Since it's publication in 1953, it has sold more than ten million copies. It's an eye-opening science fiction novel that has proven to be so incredibly prophetic. The story of a future society controlled by the state where reading and books are banned (and burned) is not really about censorship, or how important the printed word is. In fact, it brings to light the very definition of what a book really is.
To me, the message is clear: what is important is the power of words. The power of the emotions words evoke in you. Words express and contain the human experience. In the novel, the government destroys books, so a band of rebels memorize the them word-for-word. The bound paper might be up in flames, but as long as the words remain in their minds - that's something no one can take away. Memorizing the books is how they preserve the survival of their culture.
That's why it's amazing to me that his great work in just now going to be available in ebook format, despite the author's previous protests.
A couple of years ago, Yahoo! asked Bradbury if they could put one of his books online. His response: "To hell with you and to hell with the internet." In fact, he once told the NY Times that ebooks "smell like burned fuel."
So I went to my Kindle and sniffed. I disagree.
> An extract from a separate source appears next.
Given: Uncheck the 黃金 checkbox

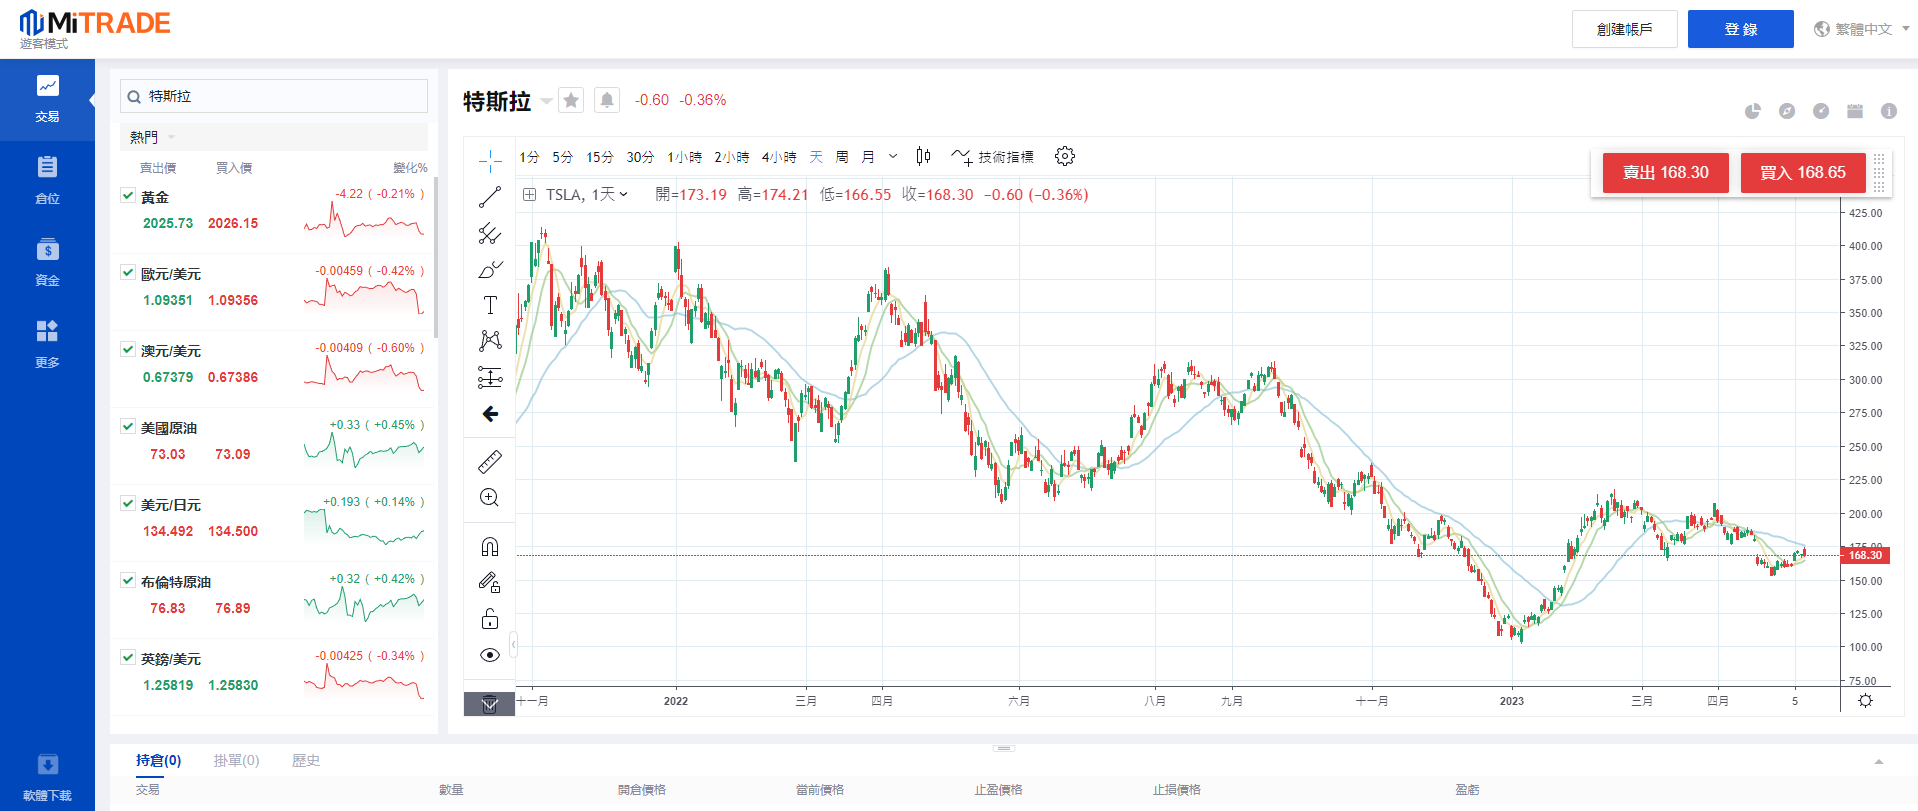Looking at the screenshot, I should click(x=128, y=196).
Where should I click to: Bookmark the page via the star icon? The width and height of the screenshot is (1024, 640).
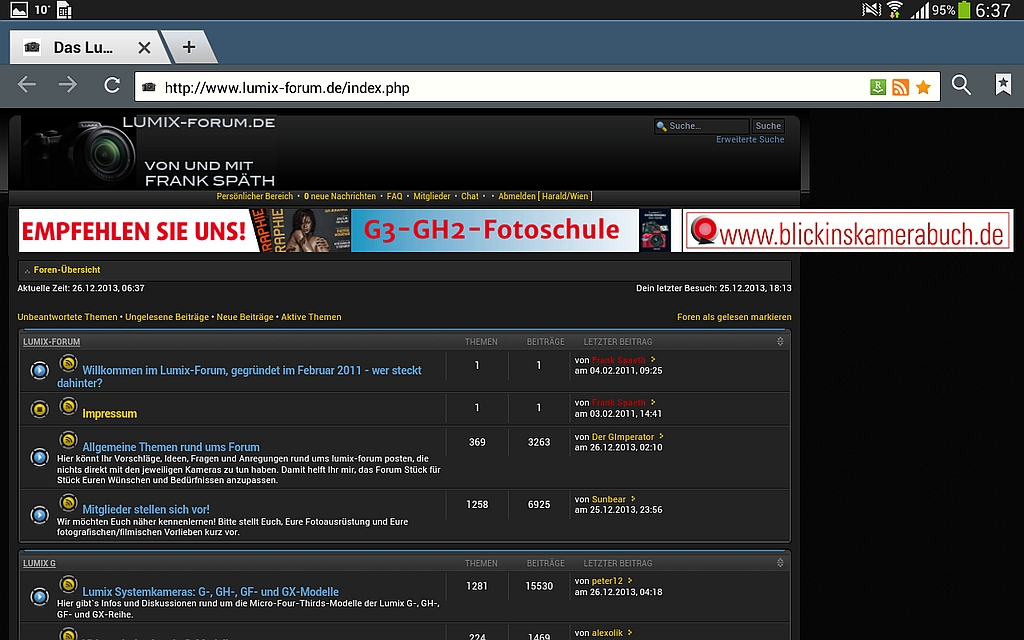pos(922,86)
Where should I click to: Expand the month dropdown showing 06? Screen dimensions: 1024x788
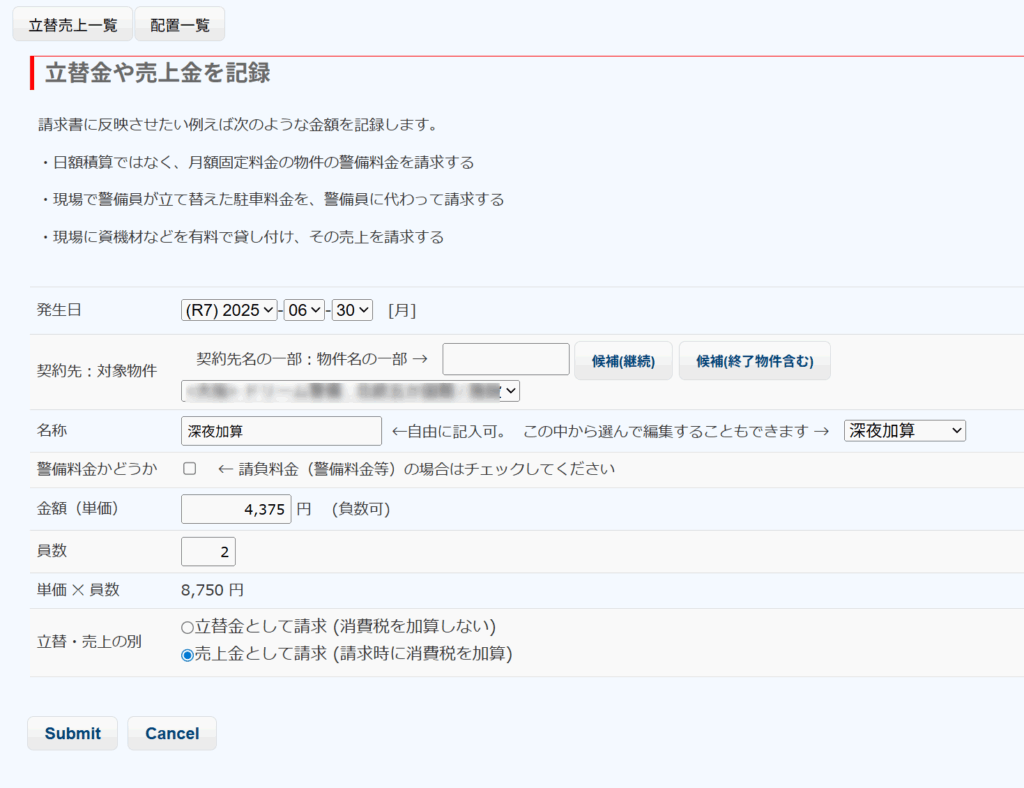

Ebooks smell like gummy bears.
Anyhoo, but Bradbury finally gave in when he renewed his contract with Simon & Schuster, and part of that deal included making all of his works available in ebook format.
I find Bradbury's protests very ironic. First of all, I had no idea that the man was still alive! Apparently he is. Secondly, it's funny how the man that wrote a novel that tells us the written word transcends mere paper and pen is so vehemently against ebooks.
It's obvious that the man hates all technology. His book also attacks television and other media, saying that they are a distraction. Just last year, he told the LA Times: “We have too many cellphones. We’ve got too many Internets. We have got to get rid of those machines. We have too many machines now.”
But with ebook readers, no need to burn books. Just hit DELETE.